Making the Future Up As We Go Along

By Neal 

michael-murphy-headshot.jpgThis weekend, the Writers’ League of Texas is holding its annual agents conference in Austin—we spoke there last year, and it’s good stuff. (Frankly, we wish we were going back!) This year’s keynote speaker is former William Morrow publisher Michael Murphy, who’s been running a literary agency called Max & Co. for the last two years. When we heard that the title of his talk would be “Sitting in a Cardboard Box, Saying Voom Vroom and Pretending It’s a Car,” we wondered if it meant Murphy believed that some folks were playing at being publishing companies, but his take on the phrase was much more benevolent: “It was really meant to covey that we are all pretty much making-it-up as we go through this period of fundamental change in the book business,” Murphy emailed us. “There are many rather smart people issuing completely divergent opinions about The Future of Publishing.”

Those perspectives run from Barry Eisler‘s assertion that “the only thing keeping paper books going… is inertia,” which was itself a response to a claim from NY Times tech columnist David Pogue that “in Technoland, nothing ever replaces anything,” to Columbia University Press CFO David Hetherington‘s counterargument that “there’s a fine line between vision and hallucination” when it comes to the digital publishing movement.

“[It’s] sounding like The X Files: The Truth is Out There,” Murphy continued. “But what that truth is is anyone’s guess. I am very interested to watch experiments like Richard Nash‘s new venture, The Round Table. I am equally excited, but yet reserved, by all the enthusiasm being expressed by excellent small & mid-sized publishers like Counterpoint and b>MacAdam/Cage. It’s clear they are beginning to feel in the new model, where as HarperCollinsMichael Morrison said ‘$35,000 is the new $75,000,’ they have a chance to compete for the very best projects with the large trade houses.”


“This could be a wonderful new era where some people much smarter than me figure out how to effectively use the opportunities of the internet to establish like minded viral communities and give many more writers much greater access to their core readers than was ever afforded when a buyer in Ann Arbor or on Fifth Avenue in New York were the primary deciders of what readers were presented as New & Noteworthy,” Murphy added. “On the other hand, a new era could be even more restrictive as The Era of The Ampersand Wielding Book Barons (Barnes & Noble/Simon & Schuster) gives way to The Dot.Com Book Baron and Amazon becomes the all-powerful voice of book consumption… I use Amazon; I love their speed, ease, & efficiency. But I don’t trust them to serve my reading needs over their quarterly profits as far as I can next-day deliver them.”

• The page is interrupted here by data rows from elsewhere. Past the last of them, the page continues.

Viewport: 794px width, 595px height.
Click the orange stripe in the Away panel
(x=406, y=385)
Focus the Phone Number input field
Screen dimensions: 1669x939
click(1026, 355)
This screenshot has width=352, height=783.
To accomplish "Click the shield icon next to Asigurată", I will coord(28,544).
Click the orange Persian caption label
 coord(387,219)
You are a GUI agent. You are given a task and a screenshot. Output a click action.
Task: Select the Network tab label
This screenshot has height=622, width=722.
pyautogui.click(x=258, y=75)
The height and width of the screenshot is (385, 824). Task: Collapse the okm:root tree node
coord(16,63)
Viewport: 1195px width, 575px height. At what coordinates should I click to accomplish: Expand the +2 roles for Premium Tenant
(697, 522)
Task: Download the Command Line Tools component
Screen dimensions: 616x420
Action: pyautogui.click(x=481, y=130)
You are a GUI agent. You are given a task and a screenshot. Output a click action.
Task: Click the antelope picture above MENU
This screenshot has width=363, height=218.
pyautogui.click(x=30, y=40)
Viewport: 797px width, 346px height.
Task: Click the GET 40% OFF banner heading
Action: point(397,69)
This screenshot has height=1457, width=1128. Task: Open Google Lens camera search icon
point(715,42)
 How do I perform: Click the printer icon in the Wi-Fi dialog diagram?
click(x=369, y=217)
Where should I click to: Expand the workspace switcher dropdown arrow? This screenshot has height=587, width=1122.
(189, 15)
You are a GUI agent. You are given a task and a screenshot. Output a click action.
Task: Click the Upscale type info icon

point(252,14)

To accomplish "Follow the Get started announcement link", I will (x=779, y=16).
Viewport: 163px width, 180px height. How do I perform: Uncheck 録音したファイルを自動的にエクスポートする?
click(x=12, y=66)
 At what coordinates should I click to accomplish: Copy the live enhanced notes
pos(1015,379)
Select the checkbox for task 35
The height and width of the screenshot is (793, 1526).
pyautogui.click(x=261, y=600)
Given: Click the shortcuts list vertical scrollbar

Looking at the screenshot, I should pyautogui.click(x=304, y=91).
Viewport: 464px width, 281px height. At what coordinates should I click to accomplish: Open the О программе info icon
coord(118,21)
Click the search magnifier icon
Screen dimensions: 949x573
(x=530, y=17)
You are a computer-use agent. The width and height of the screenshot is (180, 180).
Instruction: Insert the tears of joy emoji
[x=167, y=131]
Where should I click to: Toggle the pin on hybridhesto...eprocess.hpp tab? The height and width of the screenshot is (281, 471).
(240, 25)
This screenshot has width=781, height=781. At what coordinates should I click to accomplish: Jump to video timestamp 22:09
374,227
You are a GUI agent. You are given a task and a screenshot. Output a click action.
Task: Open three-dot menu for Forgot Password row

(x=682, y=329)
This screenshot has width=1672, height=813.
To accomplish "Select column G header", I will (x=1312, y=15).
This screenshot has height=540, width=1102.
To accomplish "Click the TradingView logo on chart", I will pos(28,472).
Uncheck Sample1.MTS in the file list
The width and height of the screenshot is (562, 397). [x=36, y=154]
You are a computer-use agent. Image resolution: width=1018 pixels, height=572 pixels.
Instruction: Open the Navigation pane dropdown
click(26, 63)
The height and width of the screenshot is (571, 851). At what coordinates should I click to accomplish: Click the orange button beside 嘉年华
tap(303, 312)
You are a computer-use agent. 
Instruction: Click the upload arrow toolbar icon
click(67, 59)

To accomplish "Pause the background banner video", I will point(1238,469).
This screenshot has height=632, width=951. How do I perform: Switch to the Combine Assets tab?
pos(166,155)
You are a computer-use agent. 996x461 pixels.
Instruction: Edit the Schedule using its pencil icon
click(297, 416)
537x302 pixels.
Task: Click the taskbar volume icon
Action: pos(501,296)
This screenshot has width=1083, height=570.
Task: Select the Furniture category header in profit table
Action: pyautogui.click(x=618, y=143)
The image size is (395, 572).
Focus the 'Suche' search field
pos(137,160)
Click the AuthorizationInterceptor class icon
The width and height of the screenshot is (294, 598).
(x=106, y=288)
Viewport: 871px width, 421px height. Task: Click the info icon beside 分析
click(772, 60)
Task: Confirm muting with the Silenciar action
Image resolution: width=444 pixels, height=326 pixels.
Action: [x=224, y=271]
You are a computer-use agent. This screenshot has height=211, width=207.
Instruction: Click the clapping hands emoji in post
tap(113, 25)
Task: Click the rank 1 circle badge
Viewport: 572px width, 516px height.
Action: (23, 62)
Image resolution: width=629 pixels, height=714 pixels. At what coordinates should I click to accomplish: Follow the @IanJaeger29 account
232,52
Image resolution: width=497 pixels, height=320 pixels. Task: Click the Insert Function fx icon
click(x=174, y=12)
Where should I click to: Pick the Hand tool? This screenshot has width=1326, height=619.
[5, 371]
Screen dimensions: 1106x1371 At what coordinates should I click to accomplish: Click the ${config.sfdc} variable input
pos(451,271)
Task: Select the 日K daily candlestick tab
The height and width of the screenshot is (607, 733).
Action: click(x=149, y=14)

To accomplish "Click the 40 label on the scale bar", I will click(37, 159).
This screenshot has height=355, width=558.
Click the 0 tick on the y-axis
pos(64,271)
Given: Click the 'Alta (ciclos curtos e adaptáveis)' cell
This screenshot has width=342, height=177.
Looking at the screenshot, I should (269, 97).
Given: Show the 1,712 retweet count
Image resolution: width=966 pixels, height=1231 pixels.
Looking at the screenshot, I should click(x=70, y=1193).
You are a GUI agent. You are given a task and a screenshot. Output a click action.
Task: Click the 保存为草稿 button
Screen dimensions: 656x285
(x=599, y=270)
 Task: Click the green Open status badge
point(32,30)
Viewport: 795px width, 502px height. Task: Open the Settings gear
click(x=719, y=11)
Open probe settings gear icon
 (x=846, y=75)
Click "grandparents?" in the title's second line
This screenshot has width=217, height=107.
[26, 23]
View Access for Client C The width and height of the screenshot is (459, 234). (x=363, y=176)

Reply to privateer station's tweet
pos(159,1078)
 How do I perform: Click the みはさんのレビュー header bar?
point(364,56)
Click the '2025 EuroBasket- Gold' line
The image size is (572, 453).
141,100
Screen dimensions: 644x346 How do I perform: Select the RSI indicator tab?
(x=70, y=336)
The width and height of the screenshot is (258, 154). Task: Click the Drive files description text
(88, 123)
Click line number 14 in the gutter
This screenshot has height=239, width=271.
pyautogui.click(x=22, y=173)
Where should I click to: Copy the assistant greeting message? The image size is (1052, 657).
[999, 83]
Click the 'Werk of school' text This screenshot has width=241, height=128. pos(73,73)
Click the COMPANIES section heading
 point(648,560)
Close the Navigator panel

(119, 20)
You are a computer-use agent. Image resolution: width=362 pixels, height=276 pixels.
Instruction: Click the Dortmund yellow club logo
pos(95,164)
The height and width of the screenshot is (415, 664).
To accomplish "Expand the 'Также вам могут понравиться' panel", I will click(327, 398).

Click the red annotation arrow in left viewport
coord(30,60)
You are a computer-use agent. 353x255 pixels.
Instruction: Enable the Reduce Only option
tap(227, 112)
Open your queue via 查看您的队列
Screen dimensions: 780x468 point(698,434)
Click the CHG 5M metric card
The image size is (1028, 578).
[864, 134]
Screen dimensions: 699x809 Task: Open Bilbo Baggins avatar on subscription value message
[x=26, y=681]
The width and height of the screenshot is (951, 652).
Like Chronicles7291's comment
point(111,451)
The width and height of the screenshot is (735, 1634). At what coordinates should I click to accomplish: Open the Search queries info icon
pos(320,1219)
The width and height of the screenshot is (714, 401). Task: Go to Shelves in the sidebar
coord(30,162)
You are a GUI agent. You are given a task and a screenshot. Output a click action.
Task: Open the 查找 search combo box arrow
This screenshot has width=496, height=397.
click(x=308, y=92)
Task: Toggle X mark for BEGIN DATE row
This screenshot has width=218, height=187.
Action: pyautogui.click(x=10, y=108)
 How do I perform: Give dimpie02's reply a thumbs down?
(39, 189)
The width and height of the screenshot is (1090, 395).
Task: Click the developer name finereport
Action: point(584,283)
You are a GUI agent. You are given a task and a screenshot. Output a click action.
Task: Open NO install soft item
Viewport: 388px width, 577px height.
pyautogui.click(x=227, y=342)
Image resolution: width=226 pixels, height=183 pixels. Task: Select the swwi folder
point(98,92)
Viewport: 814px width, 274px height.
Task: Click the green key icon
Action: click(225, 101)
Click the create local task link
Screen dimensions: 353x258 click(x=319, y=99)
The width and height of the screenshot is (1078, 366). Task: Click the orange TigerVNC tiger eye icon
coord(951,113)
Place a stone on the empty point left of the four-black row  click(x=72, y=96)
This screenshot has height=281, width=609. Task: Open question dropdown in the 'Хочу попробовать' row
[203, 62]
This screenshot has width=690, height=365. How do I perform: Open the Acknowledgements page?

After three decades in the book business, Murphy says he’s never seen this level of “passionate debate about where we’re headed and what we’re doing wrong,” and he’s the first to admit there are some serious problems—and, like Jon Karp earlier this year, he cites a glut of new product as one of the industry’s biggest missteps. “But what I find most ‘wrong’ about our current state of affairs,” he concludes, “is that our conversations have become so dominated about the bottles and so little about the wine. I’d much rather be talking about my writers, like Tony O’Neill and Barb Johnson, who are so talented they bring tears to me eyes…on a back lit screen as well as the printed page.”